If we blame crime on crack, our politicians are off the hook. Forgotten are the failed schools, the maligned welfare programs, the desolate neighborhoods, the wasted years. Only crack is to blame. One is tempted to think that if crack did not exist, someone somewhere would have received a Federal grant to develop it. (p.52)

      Once labeled "felon" the defendants are legally barred from voting or serving on juries, there is legalized discrimination in employment, housing, education, and public benefits just as their parents were discriminated against under slavery and also under Jim Crow laws. However, according to Alexander, when the Brown Decision finally brought an end to overt segregation it contributed to the collapse of Jim Crow. Then the criminal justice system was used to label blacks criminals and to reengage all the discriminatory practices of Jim Crow. Alexander insists that "we have not ended racial caste in America; we have merely redesigned it."

      The United States now has the highest rate of incarceration in the world. The penal system is a system of social control defined largely by race. In 1972 fewer than 350,000 were held in prisons. Two million people are held today. How this system survives and is largely ignored by the public is the question Alexander raises. She notes that caste systems do not require racial hostility or overt bigotry to survive. They need only racial indifference. President Reagan in the 1960s avoided race while pursuing racist policies. He attacked the welfare system, claiming that blacks were cheating the system at the expense of the white working class.

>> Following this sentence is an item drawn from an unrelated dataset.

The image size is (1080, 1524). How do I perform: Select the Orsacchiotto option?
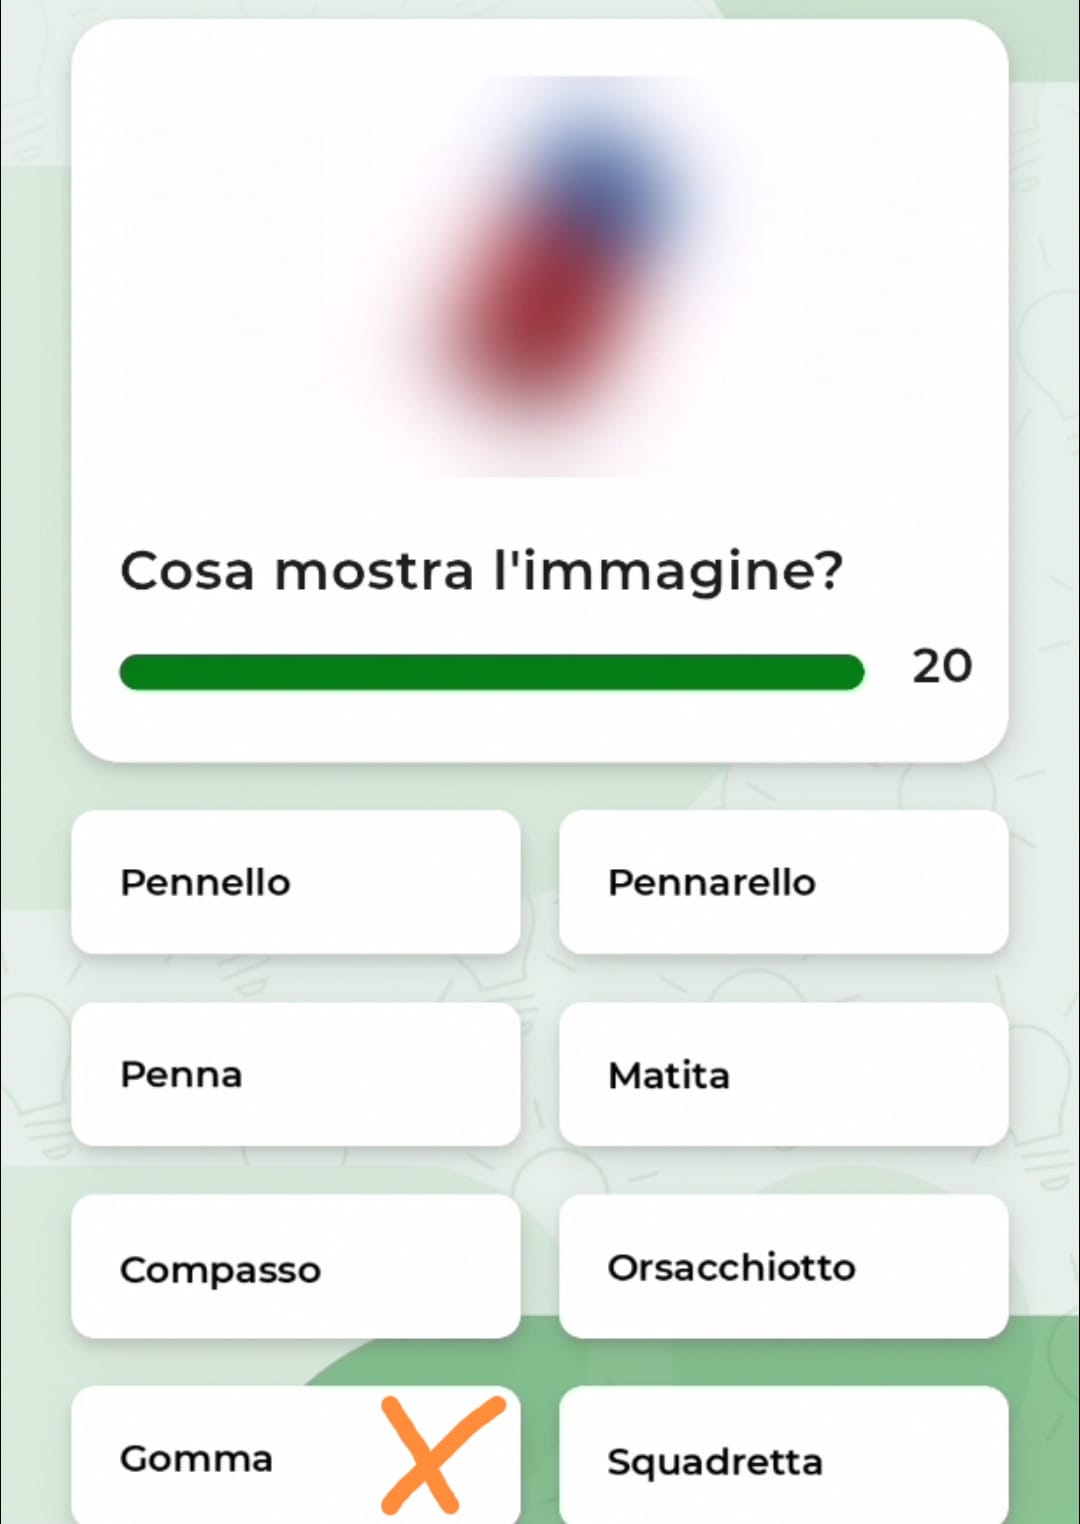(783, 1267)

The media with endless pictures of criminal blacks helped persuade the white working class to abandon the Democratic Party in the South on the grounds that the Democrats were aiding blacks at the expense of whites. This became the "Southern racial strategy" under President Nixon with its constant demand for the restoration of law and order. Prosecutors and police departments insisted that they were fighting crime rampant in the black ghettos. But these were lies; crime was not rising in the ghettos. Alexander lists all of the myths used in the promotion of the drug war at the core of the law and order campaigns. The war on drugs was not, as was claimed, aimed at ridding the nation of the big time dealers. There were far more arrests for minor drug use and not sales. The drug war was not focused on dangerous drugs. Marijuana accounted for 78 percent of arrests. Marijuana is far less dangerous than alcohol. But arrested drunk drivers are predominantly white and male and they receive minor punishments and are seldom jailed. The 4th Amendment protecting the citizen against "unreasonable searches and seizures" was constantly violated with stop and frisk and constant search and seizure in the black communities. Minor traffic violations are used to conduct illegal searches. Why do the cops do this? Because they and their departments receive cash, expensive equipment, and they are able to confiscate private property. They seize cars, cash, homes, and other property.

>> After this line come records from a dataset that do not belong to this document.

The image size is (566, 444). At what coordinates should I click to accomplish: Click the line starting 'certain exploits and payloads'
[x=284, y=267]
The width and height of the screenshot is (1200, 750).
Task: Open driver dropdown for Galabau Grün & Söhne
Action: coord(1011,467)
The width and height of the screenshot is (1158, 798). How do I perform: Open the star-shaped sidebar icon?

      This war on drugs is institutionalized and accepted. Hundreds of thousands go to jail without seeing any lawyers. Eighty percent can’t afford them and the public defender systems are inadequate. Most of the blacks arrested never go to trial, accepting a plea bargain through a coerced confession. Then in many states there is now mandatory sentencing of five to ten years, leaving judges with no ability to make a discriminating judgment. Once convicted, the victims are locked out of society. Branded a felon, they are no longer eligible for food stamps; they are discriminated against in employment, disenfranchised, evicted or barred from public housing. Once homeless, the children are put in foster care. It is almost impossible for them to be returned to the parent.

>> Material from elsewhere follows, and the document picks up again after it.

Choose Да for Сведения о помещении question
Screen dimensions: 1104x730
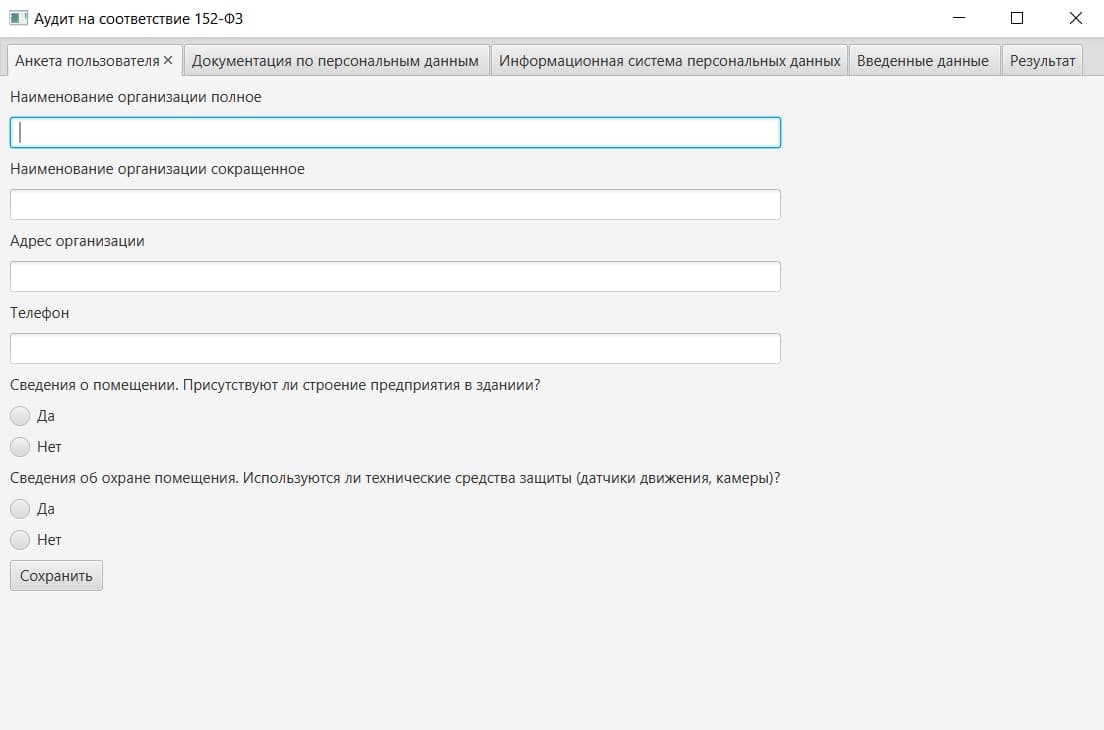[32, 416]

      In this drug war, the enemy is racially defined. Blacks are 80 to 90 percent of all who are sent to jail. Alexander insists the majority of drug users are white but three-quarters of accused blacks and Latinos are sent to jail. So when whites see crime they automatically see black. They do not think they are biased, but fear of young black men has been reinforced by the constant media imagery.

      In the black ghetto, the police are referred to as "the occupation." Stop and frisk is so common that when African-Americans encounter a cop car they automatically assume the position soon to be demanded. Supreme court cases have literally granted the police the right to discriminate in the era of colorblindness. Several Supreme Court decisions have made the system of mass incarceration "thoroughly immunized from claims of racial bias." However, today in the New York Times (Oct.18, 2011, p. A21) a New York City police officer was accused of violating the civil rights of a black man in an unmerited stop and frisk. He told his girlfriend he had "fried another nigger." The prosecutor described the officer as a "blatant racist."

      Once declared by the courts a felon, the victim faces "a lifetime of shame and contempt, scorn, and exclusion." It is not just a matter of punishment: "One’s debt to society is never paid. The badge of inferiority remains for the rest of the victim’s life." Alexander is hard on spokesmen like Bill Cosby, Sidney Poitier, and President Obama as well; they preach the old litany about black men accepting responsibility and their need to become better fathers. There are too many fathers missing from the home. Where are they? Alexander points out that the critics and the president don’t mention the prisons. Where have all the black men gone is a common refrain among black women. Their disappearance is rooted in the incarceration reality but few deal with the obvious explanation. Alexander, writing with rage, remarks:

Hundreds of thousands of black men are unable to be good fathers for their children, not because of a lack of commitment or desire but because they are warehoused in prisons, locked in cages. They did not walk out on their families voluntarily — they were taken away in handcuffs. Often due to a massive federal program known as the War On Drugs. (pp.173-4)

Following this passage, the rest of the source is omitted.